Animal Ethics has a new website section about veganism

4 Aug 2017
Animal Ethics Veganism section

 

We are happy to announce that we have launched a new website section about veganism. It is included in a block of materials titled Defending animals, which you’ll find in our main menu, where you can also find our articles explaining how we can aid animals in the wild and what we can do to support animal activism.

The new section on veganism includes substantial information explaining the reasons for rejecting the use of animals along with easily implementable ways of doing so. In total, more than 15 different articles address various issues concerning veganism.

In addition to introductory texts, several pages are dedicated to answering the most common questions people ask when they consider becoming vegan and countering the objections that are sometimes presented to living without harming animals.

Contained within this new section is an additional collection of tips you can use to live easily and confidently as a vegan as well as extensive information regarding nutrition which may be useful to you.
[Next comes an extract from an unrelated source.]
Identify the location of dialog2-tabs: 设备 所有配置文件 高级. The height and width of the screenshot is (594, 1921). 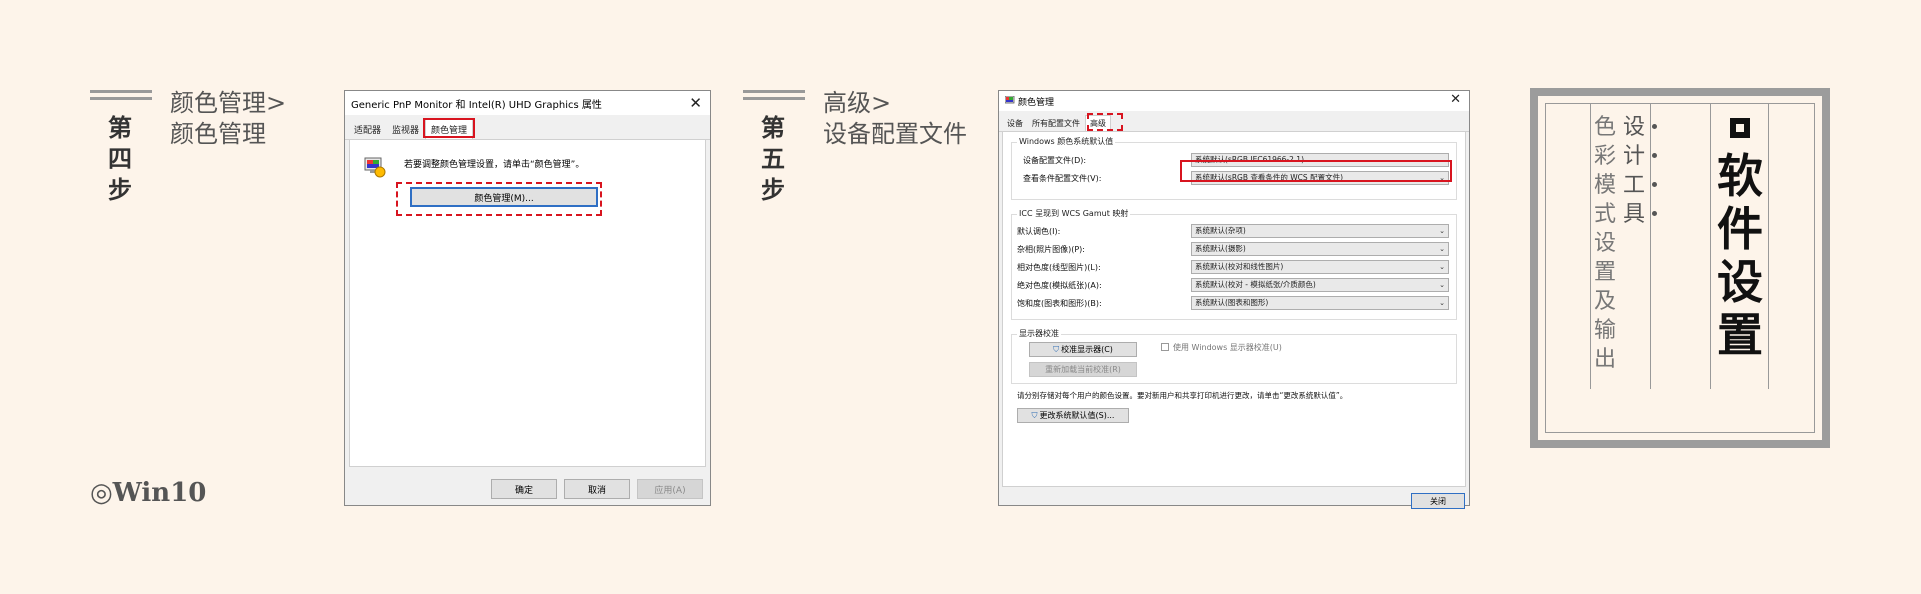
(1234, 122).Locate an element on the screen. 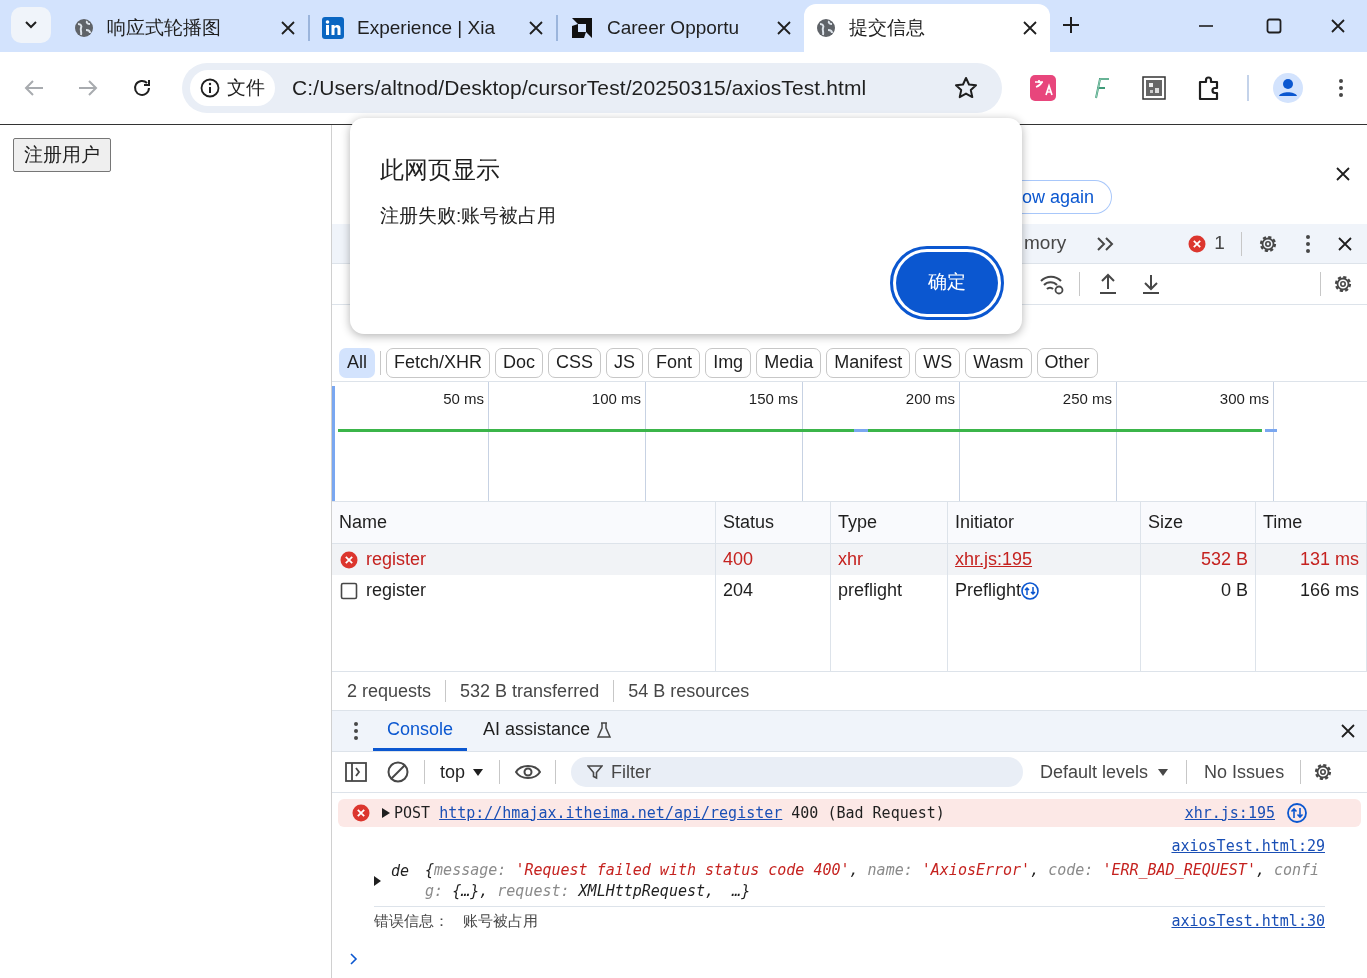  timeline-label: 200 ms is located at coordinates (930, 398).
It also includes information about how other animals we may live with, such as dogs and cats, can thrive on a vegan diet too.

These are the contents you will find in this new section:

What is veganism?

Veganism FAQ

Why be vegan?

Responses to questions and objections to veganism

Information about going vegan

Veganism and antispeciesism

Speciesism

Vegan tips

Meeting challenges as a transitioning vegan

Personalize your vegan diet

Supportive vegan communities

Vegan nutrition

Vitamins

Minerals

Proteins

Fats

Nutrition: Special cases

Vegan food for animals

The new section complements the information already presented in other sections about ethics and animals and about animal exploitation. Given the arguments to reject speciesism, which is an unjustified form of discrimination suffered today by many nonhuman animals, and the terrible harms that using nonhuman animals imposes on them, we have very strong reasons to stop using them.

We hope this information can be useful for you and encourage you to spread it!